## DATA

....

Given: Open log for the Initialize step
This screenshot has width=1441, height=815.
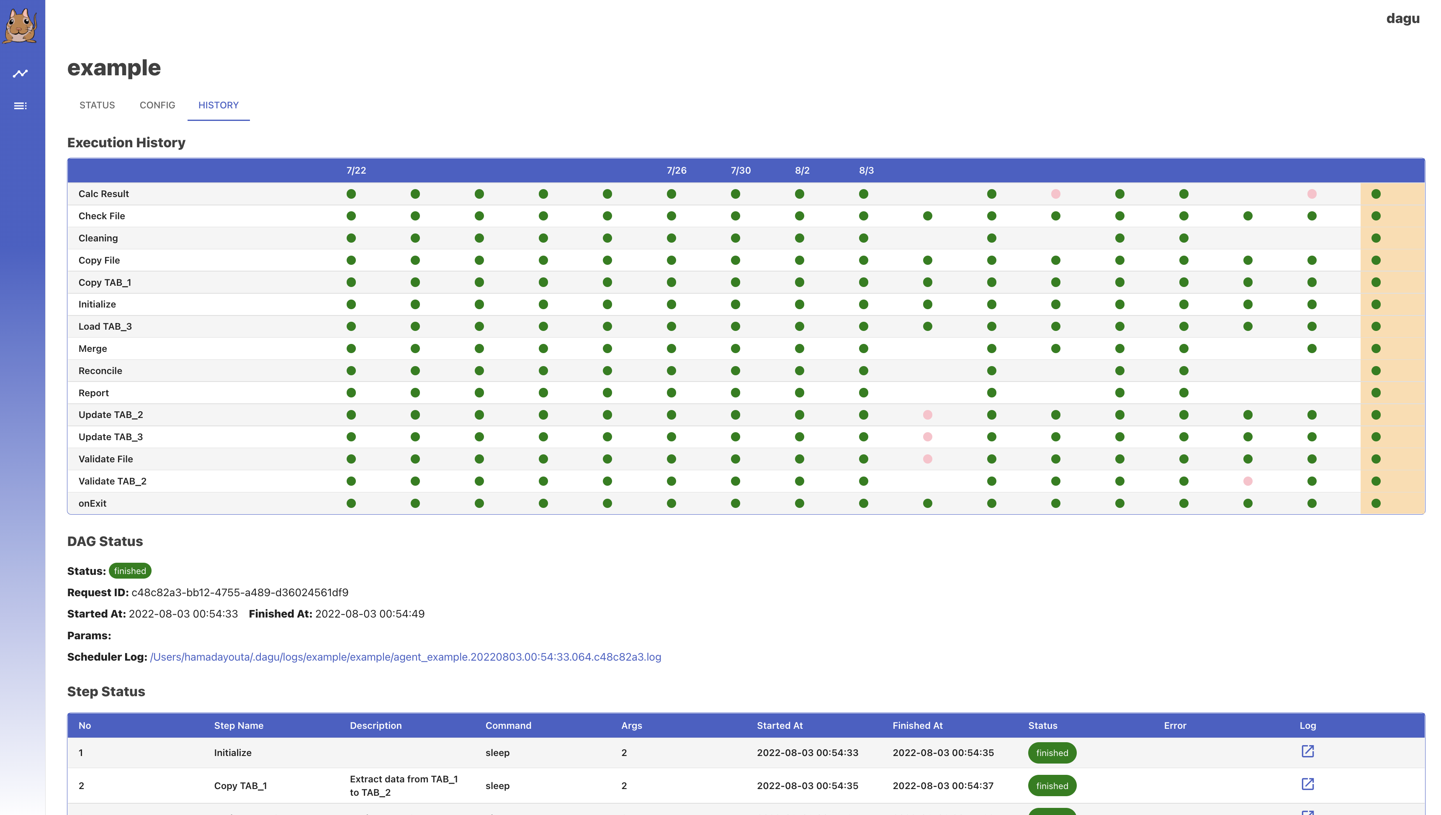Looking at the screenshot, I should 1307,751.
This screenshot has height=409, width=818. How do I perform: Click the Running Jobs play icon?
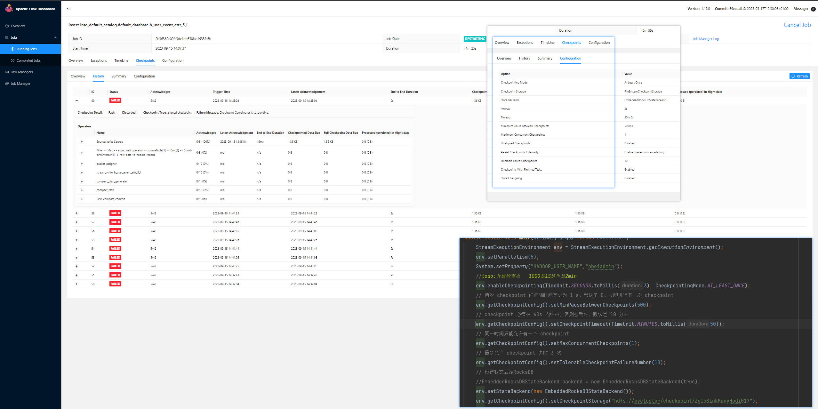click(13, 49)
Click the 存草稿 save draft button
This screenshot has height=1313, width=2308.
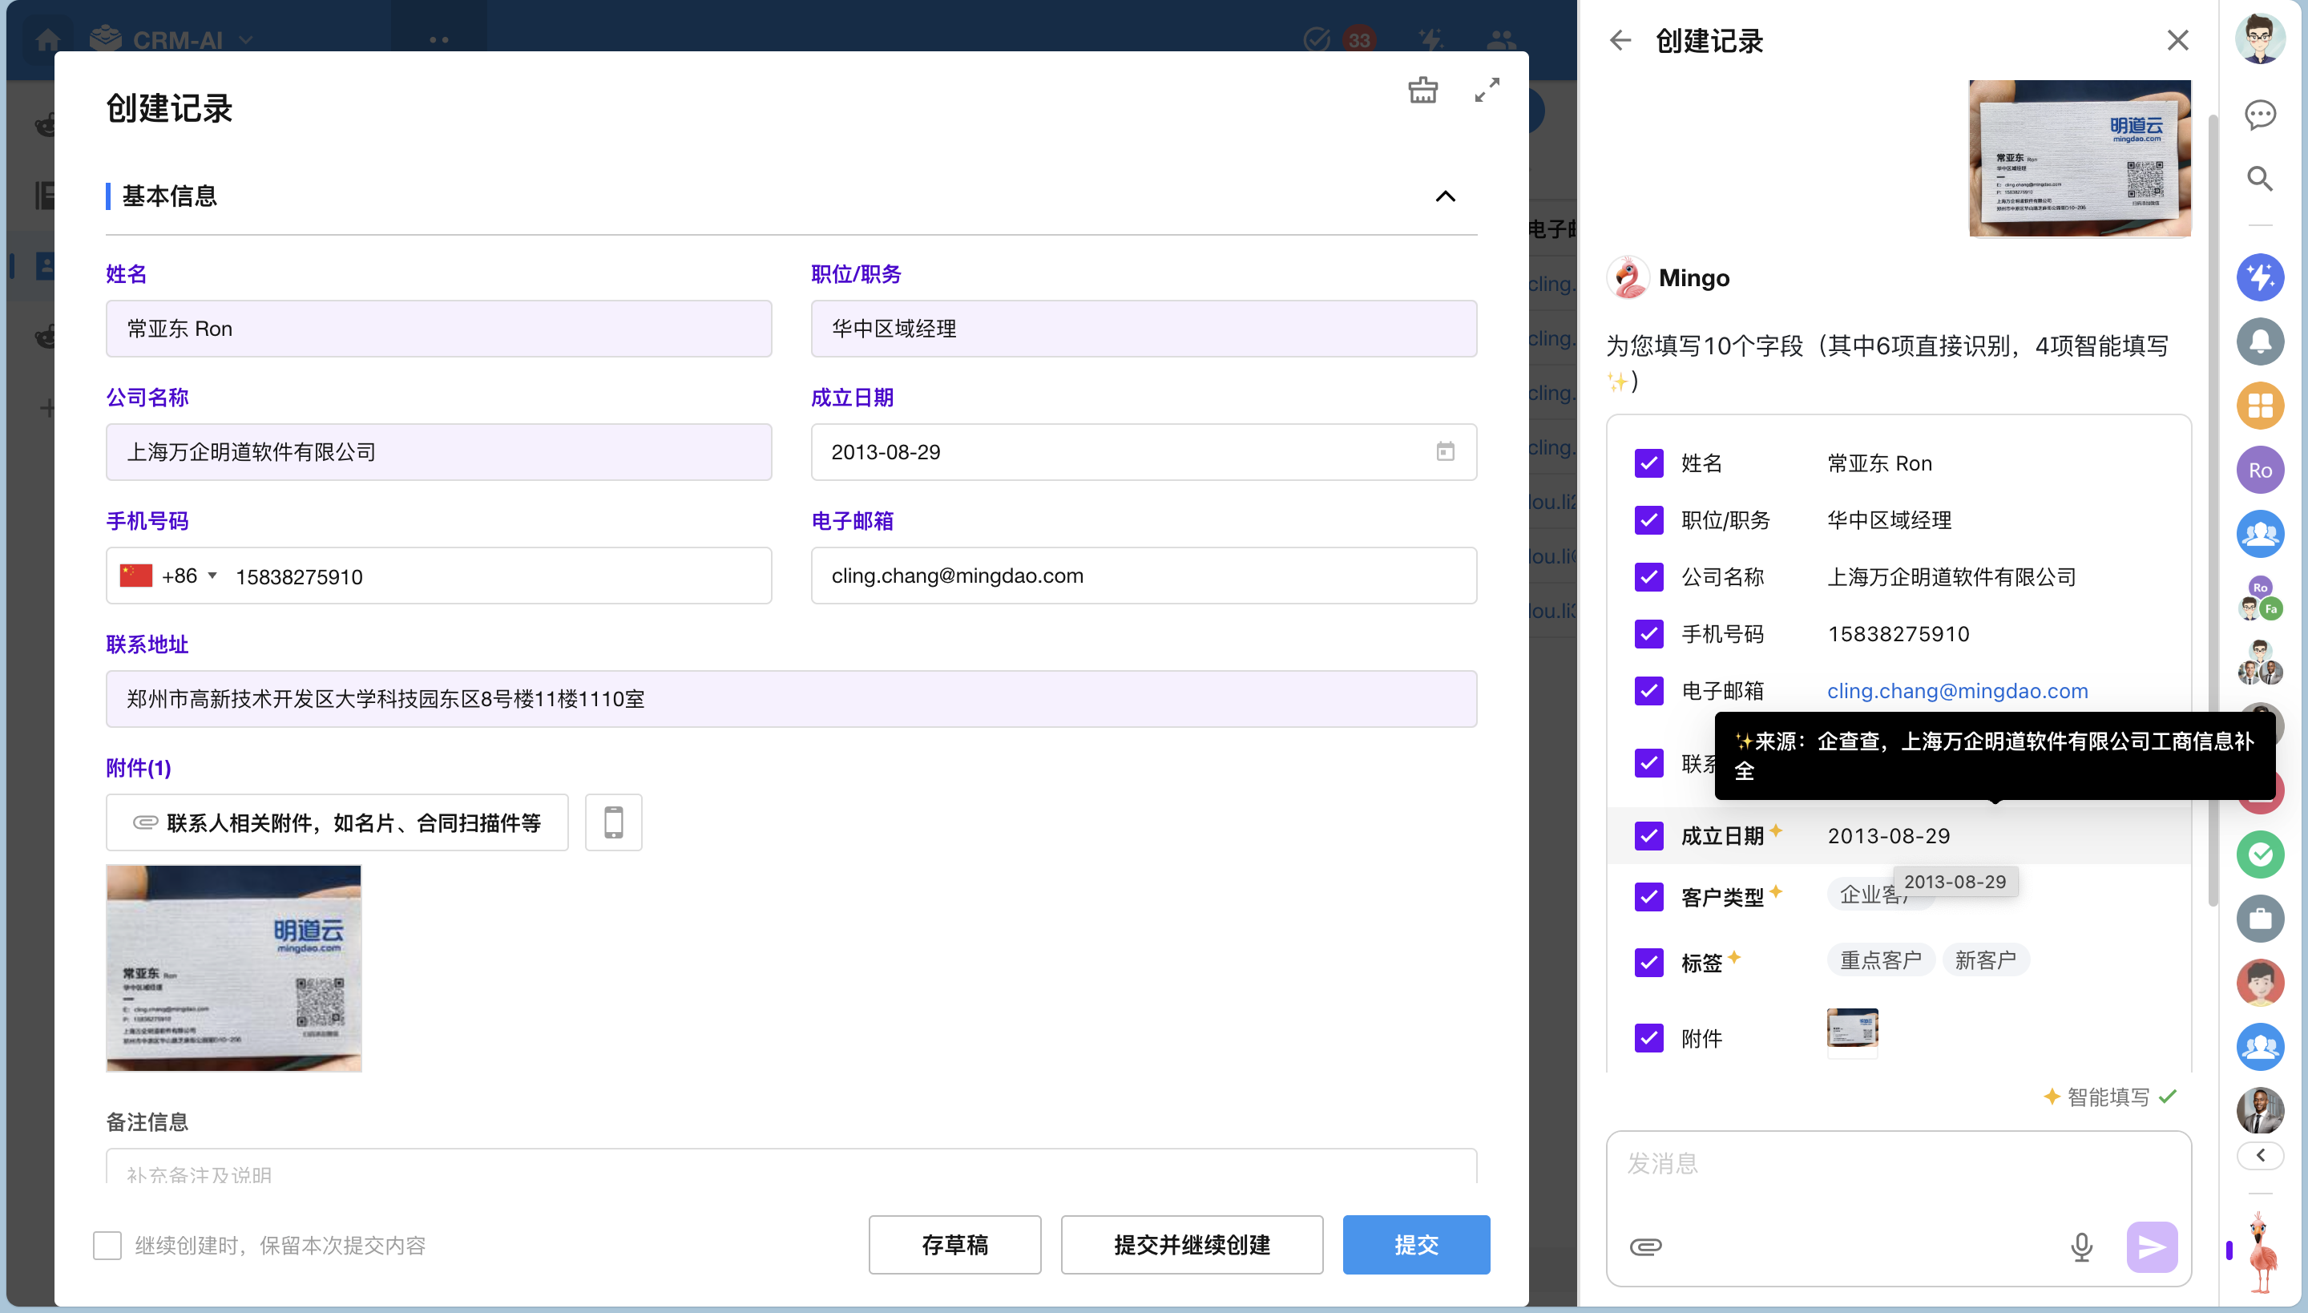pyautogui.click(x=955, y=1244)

....

## REQUIRED ACTION
Pictures stay out; print everything else in the data exactly.

## RESULT OF THIS EXERCISE
Given: Open log for the Initialize step
This screenshot has width=1441, height=815.
Looking at the screenshot, I should 1307,751.
This screenshot has height=409, width=818. How do I perform: Click the Running Jobs play icon?
click(13, 49)
Click the 存草稿 save draft button
This screenshot has height=1313, width=2308.
pyautogui.click(x=955, y=1244)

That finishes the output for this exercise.